Since her arrival in Cleveland in 1957, Eugenia Stolarczyk has been an active member of the Polish community. Eugenia is a member of the Polish National Alliance, Polish Women’s Alliance, Polish Roman Catholic Union, the Polonia Foundation, the Polish-American Cultural Center and the Cleveland Society of Poles. She is also a member of the Polish American Congress of which she was vice-president and chairperson of the Cultural Committee. She received the Polish Heritage Award from the Polonia Foundation in 1982 and the Cross of Merit from the Polish government in 1995. Recently, Eugenia was inducted into the Cleveland International Hall of Fame and received the Four Eagle Award from the Shrine Church of St. Stanislaw's in Cleveland. Eugenia continues to devote herself nearly full-time to the popularization of Polish culture. She is assisted by her grand-niece, Alina Stepien, who was born and raised in the Cleveland, Ohio by her Polish parents.
Mark Urycki is an Akron native who started as an alt-rock and jazz DJ before finding his way into news reporting. He's covered presidents back to Ronald Reagan and met his first Nobel Peace Prize winner when Mother Teresa visited Canton. His reporting has spanned everything from arts to sports, environmental issues to politics. The RNC in Cleveland will mark the 4th presidential convention Urycki has covered. He was on the Denver Broncos sideline in 1987 when John Elway engineered The Drive and a few rows behind the basket in 1989 when Michael Jordan swished with The Shot (Don’t allow him into playoff games). He's reported on John Demjanjuk's trial from Israel, on Kent State's Global Education efforts from Florence, and followed the Cleveland Orchestra on three tours of Europe. Mark lives with his son - who doesn't listen to radio - in Hudson.
Dr. Joe Wendel began his broadcasting career in 1961 on former ethnic radio station, WXEN as a sportscaster! He was the voice of the Cleveland Stokers, a professional soccer team that was brought over from England by some local investors. But, the Stokers only lasted a couple of years and Joe – an Austrian native – turned his radio focus to spreading the word about Greater Cleveland’s German-speaking citizens. Sports and radio aside, Joe has also boosted the German culture through his expertise on the “stomach Steinway” --- the accordion he sports as the leader of the Joe Wendel Orchestra. This ensemble regularly tours around the country, playing numerous local festivals, as well as such entertainment hot spots as Las Vegas and the Taj Mahal in Atlantic City. Music, whether it is on the radio or on the stage is a labor of love for Joe Wendel. In addition to being an entertainer, Joe has a long history as an educator, holding a doctorate in Educational Administration and School Law.
Way, way back in the last millennium, when Annie Wu dropped off her application for an internship at NPR’s headquarters in the Chinatown neighborhood of Washington, DC, she picked up a Peking duck on her way home.
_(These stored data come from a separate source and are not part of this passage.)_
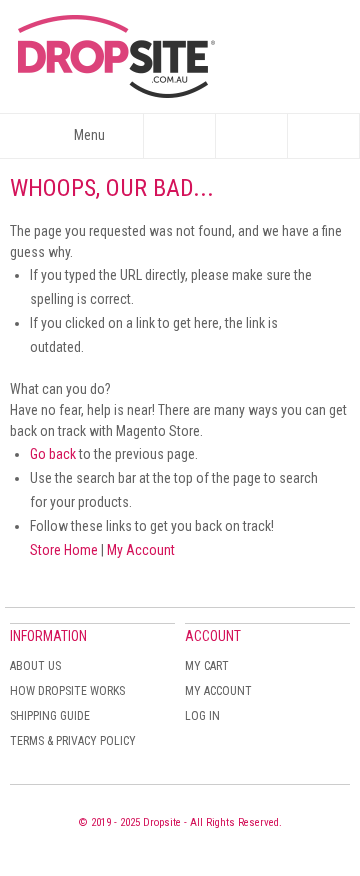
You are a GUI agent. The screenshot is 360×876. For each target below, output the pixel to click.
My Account (141, 550)
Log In (202, 716)
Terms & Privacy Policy (73, 741)
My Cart (207, 666)
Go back (53, 454)
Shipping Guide (50, 716)
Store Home (64, 550)
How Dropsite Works (67, 691)
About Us (35, 666)
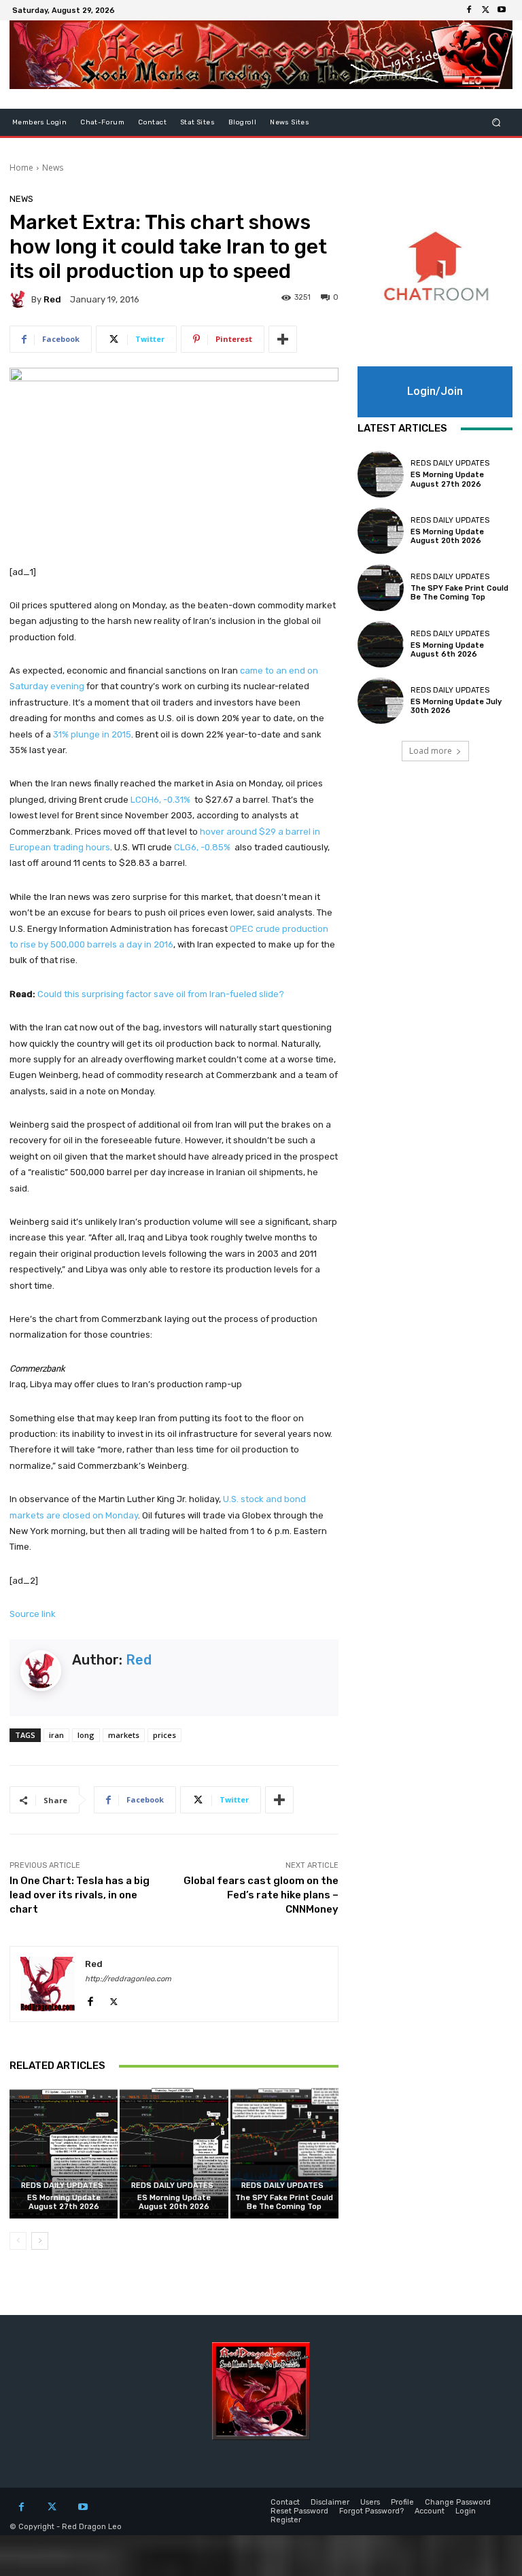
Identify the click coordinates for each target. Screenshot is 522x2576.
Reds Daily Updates (62, 2185)
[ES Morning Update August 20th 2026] (174, 2153)
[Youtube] (501, 10)
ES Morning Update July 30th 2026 (456, 706)
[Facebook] (469, 10)
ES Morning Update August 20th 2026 (174, 2202)
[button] (496, 122)
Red (52, 299)
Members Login (39, 122)
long (85, 1735)
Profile (402, 2502)
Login (465, 2511)
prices (164, 1735)
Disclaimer (330, 2502)
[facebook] (90, 1999)
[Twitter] (485, 10)
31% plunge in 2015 (92, 734)
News (52, 167)
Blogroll (242, 122)
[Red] (20, 299)
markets (123, 1735)
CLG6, (202, 847)
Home (21, 167)
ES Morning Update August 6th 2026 (447, 650)
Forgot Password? (371, 2511)
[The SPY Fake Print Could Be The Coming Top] (284, 2153)
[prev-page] (18, 2241)
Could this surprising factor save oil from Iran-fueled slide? (160, 994)
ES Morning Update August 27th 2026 (64, 2202)
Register (286, 2520)
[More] (282, 339)
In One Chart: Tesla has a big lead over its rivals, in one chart (80, 1895)
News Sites (289, 122)
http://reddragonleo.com (128, 1979)
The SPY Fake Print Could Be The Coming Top (284, 2202)
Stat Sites (197, 122)
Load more (430, 750)
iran (56, 1735)
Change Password (458, 2502)
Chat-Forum (102, 122)
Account (430, 2511)
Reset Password (299, 2511)
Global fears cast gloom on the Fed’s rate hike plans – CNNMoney (261, 1895)
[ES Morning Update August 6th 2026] (381, 644)
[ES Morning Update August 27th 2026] (64, 2153)
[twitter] (114, 1999)
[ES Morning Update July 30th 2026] (381, 701)
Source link (33, 1614)
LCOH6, (160, 800)
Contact (152, 122)
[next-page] (39, 2241)
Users (370, 2502)
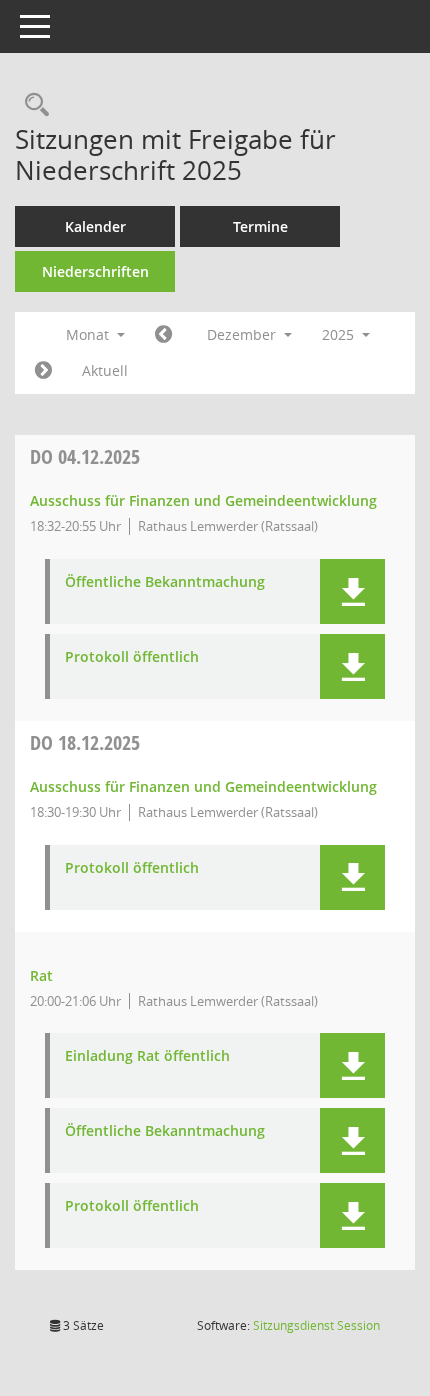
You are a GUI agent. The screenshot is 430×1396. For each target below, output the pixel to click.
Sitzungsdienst (316, 1325)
She later got a summer stint working on the science desk... and food poisoning. Thus prophetically began her career in public radio. She went on to circle the Beltway a bazillion times as a reporter and then Acting News Director at WAMU, covering stories around the Washington, DC, metro region. As an assistant producer for Weekend All Things Considered, she was known as “Scissorhands Wu” for her mad digital tape cutting skills. She freelanced as a reporter for WCPN before becoming Associate Editor for ideastream. She has filed stories for NPR and PRI shows. Her documentary “The Orphan Train” earned her the Zeitfunk award for most licensed piece from the Public Radio Exchange website, for which she won a prized faux gold Karate guy statue.